## Do this
Rescale the listing from the line containing "Task: Expand the 页码 page dropdown" to the line containing "coord(432,348)", including both of those lines. Reproduce those lines with every request, but multiply each click coordinate in the answers by 0.4 and round to the nearest whole number, rounding halves up. Leave out the pictures.

## Extracted material
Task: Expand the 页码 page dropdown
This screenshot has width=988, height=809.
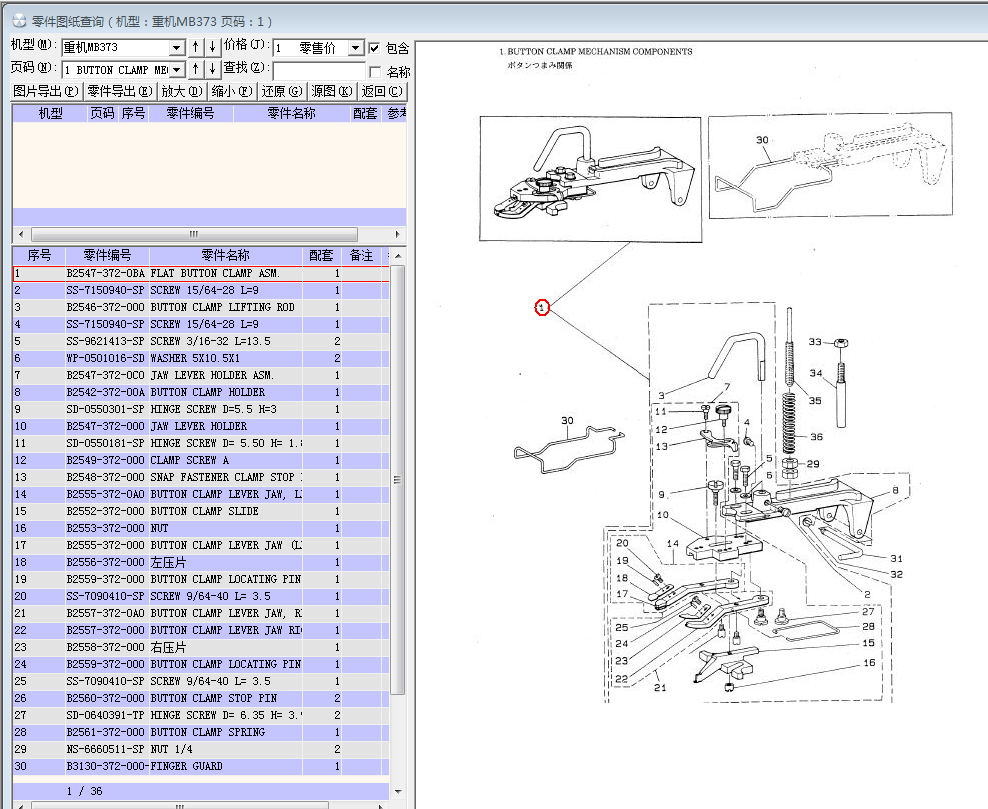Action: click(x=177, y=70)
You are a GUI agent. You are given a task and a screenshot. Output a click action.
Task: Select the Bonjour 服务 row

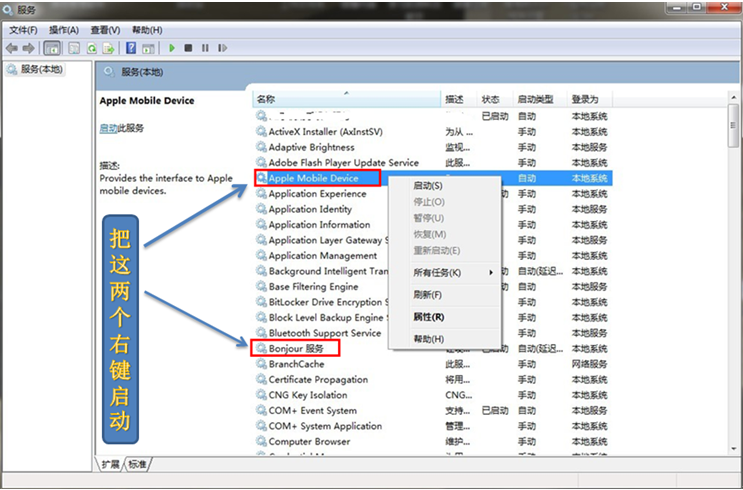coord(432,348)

--

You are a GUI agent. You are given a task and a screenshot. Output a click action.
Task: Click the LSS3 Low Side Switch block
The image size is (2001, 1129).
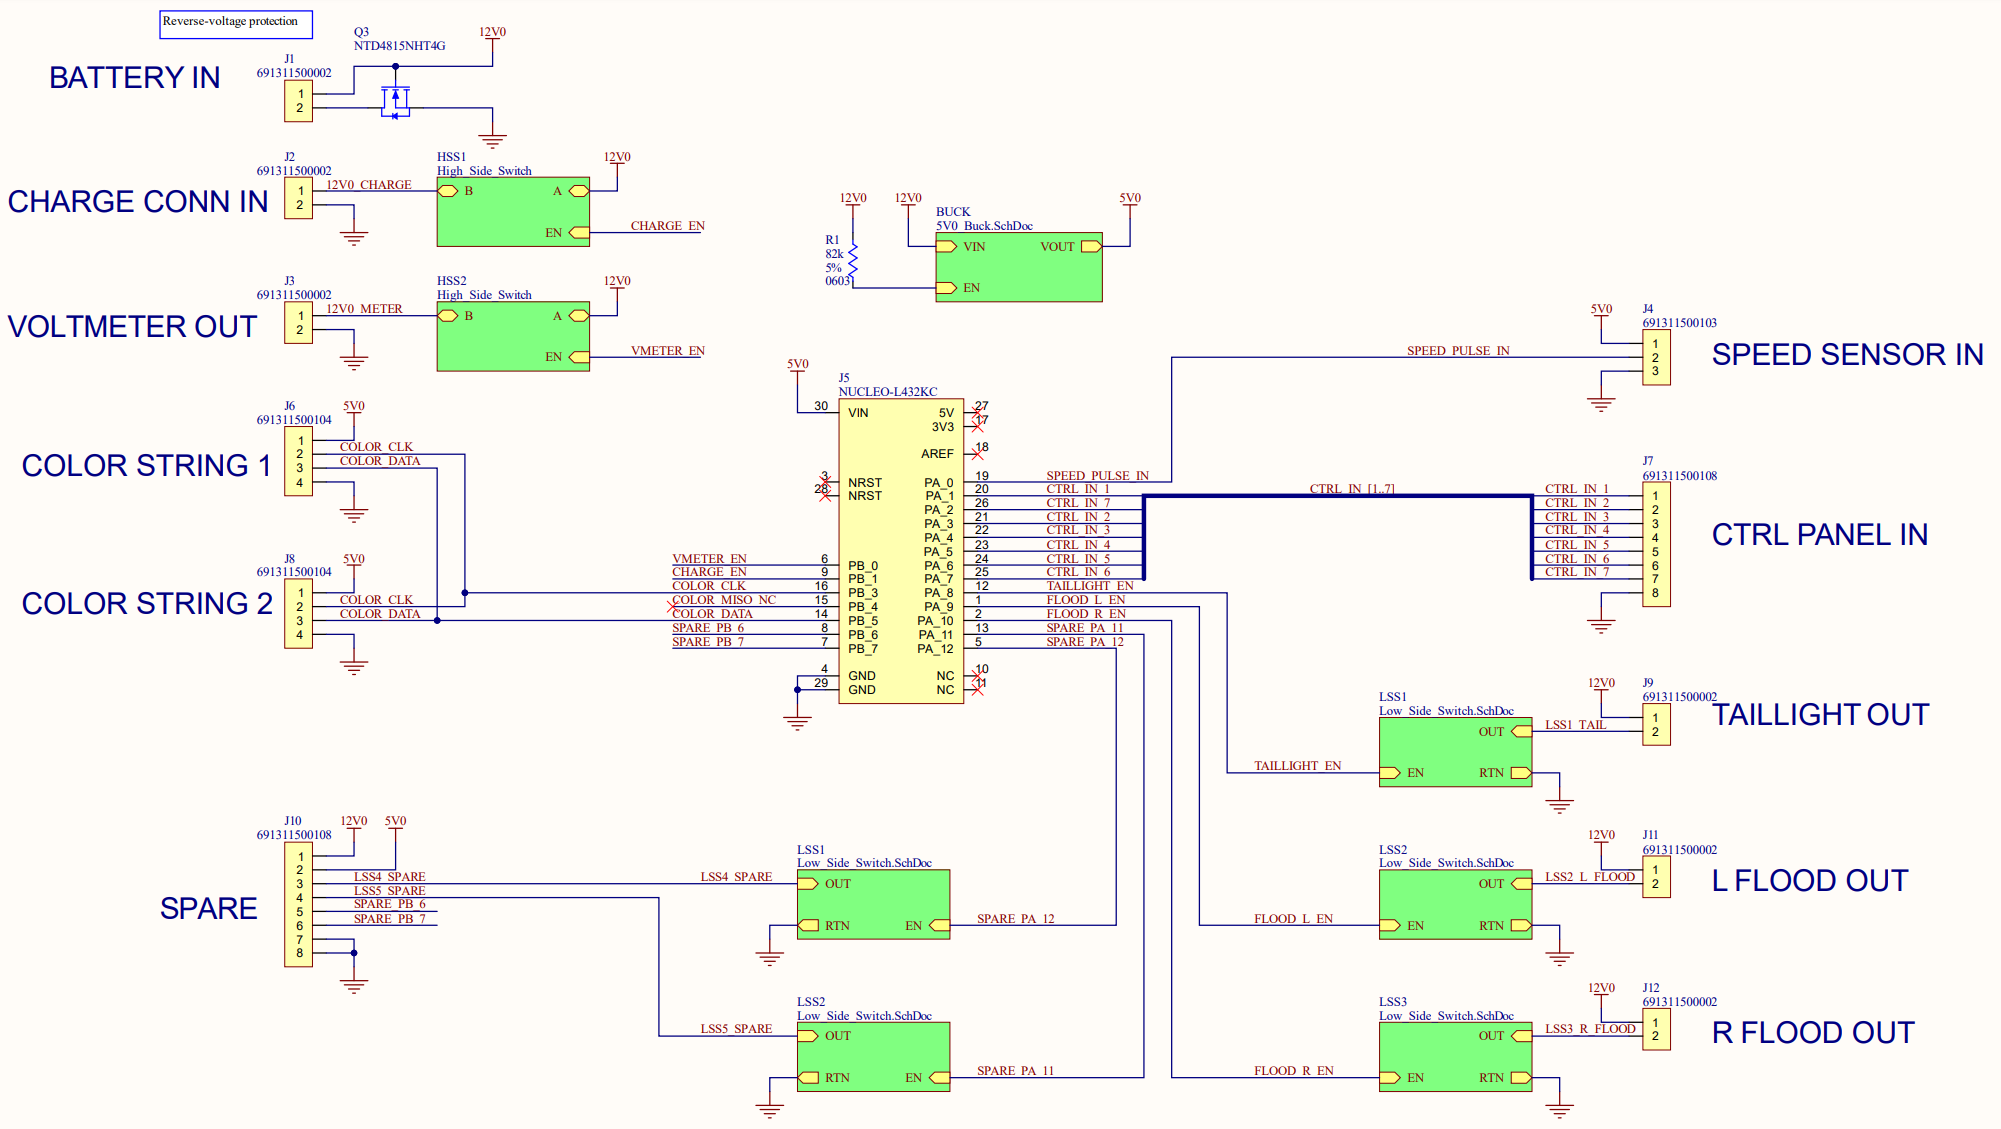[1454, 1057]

## Finished task
Task: Expand the 页码 page dropdown
This screenshot has width=988, height=809.
Action: click(x=71, y=28)
You are a GUI agent. You are given a task and a screenshot. Output a click action.
Task: Select the Bonjour 服务 row

coord(173,139)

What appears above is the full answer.